◆ **Your instructions**
Rewrite the material between the line holding "Expand the More filters dropdown" and the line holding "click(x=896, y=120)", inclusive, with "dropdown" replaced by "drop-down" and everything else left unchanged.

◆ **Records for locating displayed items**
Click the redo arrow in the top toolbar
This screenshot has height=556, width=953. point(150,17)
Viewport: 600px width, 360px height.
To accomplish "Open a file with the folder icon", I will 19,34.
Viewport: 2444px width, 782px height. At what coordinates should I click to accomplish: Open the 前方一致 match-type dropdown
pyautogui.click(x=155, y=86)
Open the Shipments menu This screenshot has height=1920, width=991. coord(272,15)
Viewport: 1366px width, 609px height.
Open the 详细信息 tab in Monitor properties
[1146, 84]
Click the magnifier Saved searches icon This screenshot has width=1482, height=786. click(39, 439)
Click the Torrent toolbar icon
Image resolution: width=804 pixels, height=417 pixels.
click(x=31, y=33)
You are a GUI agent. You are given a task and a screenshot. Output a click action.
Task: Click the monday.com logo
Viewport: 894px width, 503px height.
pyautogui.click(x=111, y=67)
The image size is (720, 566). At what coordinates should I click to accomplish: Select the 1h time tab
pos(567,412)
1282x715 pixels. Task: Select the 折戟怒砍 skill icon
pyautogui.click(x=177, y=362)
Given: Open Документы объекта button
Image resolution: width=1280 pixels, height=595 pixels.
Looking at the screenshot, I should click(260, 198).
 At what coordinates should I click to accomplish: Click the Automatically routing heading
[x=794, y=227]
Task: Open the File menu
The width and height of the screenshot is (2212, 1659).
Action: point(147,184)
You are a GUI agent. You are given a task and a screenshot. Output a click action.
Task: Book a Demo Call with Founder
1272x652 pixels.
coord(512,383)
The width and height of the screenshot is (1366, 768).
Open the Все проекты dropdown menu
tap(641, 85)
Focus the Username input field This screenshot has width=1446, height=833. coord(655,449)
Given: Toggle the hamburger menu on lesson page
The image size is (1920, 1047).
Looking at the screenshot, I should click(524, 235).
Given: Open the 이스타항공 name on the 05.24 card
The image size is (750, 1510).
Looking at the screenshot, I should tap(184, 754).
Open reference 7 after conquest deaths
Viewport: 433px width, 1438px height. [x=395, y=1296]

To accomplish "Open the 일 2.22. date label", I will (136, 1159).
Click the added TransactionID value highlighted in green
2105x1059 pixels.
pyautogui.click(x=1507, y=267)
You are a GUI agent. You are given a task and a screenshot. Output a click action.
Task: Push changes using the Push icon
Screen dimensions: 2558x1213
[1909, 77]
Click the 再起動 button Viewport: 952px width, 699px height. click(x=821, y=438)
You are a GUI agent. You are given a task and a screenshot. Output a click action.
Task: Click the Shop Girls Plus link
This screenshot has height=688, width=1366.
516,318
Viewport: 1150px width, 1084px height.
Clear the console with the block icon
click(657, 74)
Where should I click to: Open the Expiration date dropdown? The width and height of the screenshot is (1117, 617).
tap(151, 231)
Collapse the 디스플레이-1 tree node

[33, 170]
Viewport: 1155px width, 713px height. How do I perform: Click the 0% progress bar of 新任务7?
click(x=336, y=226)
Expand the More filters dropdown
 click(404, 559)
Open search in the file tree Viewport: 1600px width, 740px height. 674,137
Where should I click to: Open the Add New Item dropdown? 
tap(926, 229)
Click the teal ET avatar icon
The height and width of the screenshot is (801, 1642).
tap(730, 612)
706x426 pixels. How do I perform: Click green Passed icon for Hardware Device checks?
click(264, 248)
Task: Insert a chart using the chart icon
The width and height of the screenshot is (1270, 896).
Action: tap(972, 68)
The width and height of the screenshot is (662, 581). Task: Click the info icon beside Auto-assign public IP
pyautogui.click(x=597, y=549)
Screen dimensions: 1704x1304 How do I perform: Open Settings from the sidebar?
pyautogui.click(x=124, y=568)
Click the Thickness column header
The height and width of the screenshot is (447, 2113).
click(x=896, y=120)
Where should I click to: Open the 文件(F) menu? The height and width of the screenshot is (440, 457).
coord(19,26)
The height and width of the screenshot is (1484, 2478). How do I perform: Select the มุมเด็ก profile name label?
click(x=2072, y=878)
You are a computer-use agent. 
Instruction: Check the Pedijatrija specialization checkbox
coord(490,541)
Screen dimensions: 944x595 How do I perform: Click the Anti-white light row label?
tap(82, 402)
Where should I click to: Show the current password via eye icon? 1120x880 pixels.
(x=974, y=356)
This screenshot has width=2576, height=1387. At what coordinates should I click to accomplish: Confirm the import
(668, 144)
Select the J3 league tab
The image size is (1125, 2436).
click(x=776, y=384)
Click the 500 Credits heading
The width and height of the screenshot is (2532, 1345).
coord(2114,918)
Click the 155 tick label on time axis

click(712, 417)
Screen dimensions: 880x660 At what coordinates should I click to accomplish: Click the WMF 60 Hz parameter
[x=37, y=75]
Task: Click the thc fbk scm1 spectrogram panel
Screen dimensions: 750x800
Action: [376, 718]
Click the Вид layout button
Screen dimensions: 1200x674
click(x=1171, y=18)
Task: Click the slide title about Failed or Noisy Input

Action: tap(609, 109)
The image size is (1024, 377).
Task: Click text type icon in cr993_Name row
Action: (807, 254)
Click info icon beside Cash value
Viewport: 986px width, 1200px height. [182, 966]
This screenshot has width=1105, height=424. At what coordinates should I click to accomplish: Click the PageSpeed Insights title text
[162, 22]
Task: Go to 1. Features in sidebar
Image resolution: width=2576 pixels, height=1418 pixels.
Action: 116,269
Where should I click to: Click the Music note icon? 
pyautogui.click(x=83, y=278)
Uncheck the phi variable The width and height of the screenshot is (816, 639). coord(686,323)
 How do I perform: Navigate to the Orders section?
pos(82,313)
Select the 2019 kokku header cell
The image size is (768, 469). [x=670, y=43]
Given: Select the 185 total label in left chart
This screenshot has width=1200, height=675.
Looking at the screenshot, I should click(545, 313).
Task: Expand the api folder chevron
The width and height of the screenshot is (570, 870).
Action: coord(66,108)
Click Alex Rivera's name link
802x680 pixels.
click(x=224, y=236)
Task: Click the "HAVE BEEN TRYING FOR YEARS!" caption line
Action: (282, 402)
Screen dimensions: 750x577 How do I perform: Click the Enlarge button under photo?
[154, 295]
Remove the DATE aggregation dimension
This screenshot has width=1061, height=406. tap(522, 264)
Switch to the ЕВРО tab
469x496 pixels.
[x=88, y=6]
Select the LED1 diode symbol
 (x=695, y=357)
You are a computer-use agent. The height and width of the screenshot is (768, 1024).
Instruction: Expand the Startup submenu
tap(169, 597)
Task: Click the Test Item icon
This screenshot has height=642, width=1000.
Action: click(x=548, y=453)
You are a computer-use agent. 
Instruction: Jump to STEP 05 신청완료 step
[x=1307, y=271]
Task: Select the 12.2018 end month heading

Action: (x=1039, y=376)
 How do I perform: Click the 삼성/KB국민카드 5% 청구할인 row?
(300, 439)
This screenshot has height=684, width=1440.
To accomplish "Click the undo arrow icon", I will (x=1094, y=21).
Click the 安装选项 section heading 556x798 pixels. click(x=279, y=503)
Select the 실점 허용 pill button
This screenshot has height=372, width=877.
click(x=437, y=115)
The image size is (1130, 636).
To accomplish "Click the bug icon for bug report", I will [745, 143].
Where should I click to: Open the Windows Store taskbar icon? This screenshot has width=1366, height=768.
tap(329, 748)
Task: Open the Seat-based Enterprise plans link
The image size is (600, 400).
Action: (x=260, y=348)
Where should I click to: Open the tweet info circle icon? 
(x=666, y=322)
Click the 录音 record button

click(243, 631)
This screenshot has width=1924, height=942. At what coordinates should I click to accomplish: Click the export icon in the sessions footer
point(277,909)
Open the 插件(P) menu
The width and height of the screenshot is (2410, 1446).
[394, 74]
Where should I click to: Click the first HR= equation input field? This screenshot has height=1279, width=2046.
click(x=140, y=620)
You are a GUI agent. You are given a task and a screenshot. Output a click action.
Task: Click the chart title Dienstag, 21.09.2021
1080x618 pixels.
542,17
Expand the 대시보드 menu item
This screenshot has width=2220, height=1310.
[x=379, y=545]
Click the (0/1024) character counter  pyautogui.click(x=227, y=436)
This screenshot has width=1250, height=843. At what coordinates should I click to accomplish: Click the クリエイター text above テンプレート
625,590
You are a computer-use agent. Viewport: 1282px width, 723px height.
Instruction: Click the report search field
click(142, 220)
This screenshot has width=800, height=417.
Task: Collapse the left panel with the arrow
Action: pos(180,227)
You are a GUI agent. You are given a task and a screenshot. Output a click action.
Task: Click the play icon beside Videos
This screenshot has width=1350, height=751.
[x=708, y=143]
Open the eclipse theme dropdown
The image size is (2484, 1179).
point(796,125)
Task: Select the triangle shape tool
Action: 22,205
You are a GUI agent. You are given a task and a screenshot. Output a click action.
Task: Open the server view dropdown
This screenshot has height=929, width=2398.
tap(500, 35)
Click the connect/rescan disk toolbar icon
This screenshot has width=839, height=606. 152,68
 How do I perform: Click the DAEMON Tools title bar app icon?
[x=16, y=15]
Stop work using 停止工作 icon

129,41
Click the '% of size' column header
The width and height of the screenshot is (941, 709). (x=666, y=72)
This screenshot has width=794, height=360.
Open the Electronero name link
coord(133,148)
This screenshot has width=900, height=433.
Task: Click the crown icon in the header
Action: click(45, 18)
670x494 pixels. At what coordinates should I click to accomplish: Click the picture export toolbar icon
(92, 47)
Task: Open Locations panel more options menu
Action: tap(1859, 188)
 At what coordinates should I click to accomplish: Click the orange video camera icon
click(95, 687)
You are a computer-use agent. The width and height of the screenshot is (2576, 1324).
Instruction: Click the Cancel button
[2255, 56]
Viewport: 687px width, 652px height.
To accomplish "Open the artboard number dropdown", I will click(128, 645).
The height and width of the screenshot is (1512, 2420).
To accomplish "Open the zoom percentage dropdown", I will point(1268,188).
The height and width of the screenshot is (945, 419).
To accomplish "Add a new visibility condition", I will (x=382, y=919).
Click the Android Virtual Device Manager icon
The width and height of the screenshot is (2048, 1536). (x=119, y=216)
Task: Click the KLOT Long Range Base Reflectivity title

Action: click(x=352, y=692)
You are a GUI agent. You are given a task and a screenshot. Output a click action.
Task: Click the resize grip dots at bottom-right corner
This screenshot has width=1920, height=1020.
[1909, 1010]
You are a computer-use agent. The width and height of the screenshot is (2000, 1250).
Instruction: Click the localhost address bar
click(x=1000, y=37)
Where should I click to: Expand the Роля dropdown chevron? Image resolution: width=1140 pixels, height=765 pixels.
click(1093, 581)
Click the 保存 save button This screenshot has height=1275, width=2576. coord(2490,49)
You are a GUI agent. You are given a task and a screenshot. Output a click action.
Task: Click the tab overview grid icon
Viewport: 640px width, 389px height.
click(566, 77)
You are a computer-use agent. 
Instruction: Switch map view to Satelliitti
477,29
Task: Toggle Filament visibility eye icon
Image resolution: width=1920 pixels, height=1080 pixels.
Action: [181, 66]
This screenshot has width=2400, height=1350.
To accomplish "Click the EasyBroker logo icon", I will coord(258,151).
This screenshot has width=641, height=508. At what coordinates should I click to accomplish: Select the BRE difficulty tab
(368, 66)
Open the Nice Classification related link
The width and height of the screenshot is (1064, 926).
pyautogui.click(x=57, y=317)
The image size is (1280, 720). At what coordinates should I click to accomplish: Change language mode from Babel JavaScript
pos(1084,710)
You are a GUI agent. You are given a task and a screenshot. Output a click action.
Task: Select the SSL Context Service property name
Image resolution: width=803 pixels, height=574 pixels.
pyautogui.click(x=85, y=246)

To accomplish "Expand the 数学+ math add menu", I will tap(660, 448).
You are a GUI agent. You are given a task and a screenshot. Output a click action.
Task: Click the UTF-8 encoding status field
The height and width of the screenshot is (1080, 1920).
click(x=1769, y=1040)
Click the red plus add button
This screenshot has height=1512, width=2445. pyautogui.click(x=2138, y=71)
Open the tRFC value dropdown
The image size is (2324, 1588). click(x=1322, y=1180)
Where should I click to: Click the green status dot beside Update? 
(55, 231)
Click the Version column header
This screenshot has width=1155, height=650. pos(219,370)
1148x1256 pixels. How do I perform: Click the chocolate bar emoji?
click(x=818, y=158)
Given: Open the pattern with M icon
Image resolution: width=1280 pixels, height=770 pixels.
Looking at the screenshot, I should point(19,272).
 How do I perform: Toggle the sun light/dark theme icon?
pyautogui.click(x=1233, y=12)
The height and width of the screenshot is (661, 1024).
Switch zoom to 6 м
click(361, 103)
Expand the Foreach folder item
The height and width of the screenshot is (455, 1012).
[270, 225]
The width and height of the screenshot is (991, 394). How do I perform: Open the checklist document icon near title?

◆ **Completed exercise**
Expand the More filters drop-down
 click(404, 559)
Open search in the file tree Viewport: 1600px width, 740px height. 674,137
Where should I click to: Open the Add New Item drop-down? 
tap(926, 229)
Click the teal ET avatar icon
The height and width of the screenshot is (801, 1642).
tap(730, 612)
706x426 pixels. How do I perform: Click green Passed icon for Hardware Device checks?
click(264, 248)
Task: Insert a chart using the chart icon
The width and height of the screenshot is (1270, 896).
Action: tap(972, 68)
The width and height of the screenshot is (662, 581). Task: Click the info icon beside Auto-assign public IP
pyautogui.click(x=597, y=549)
Screen dimensions: 1704x1304 How do I perform: Open Settings from the sidebar?
pyautogui.click(x=124, y=568)
Click the Thickness column header
The height and width of the screenshot is (447, 2113).
click(x=896, y=120)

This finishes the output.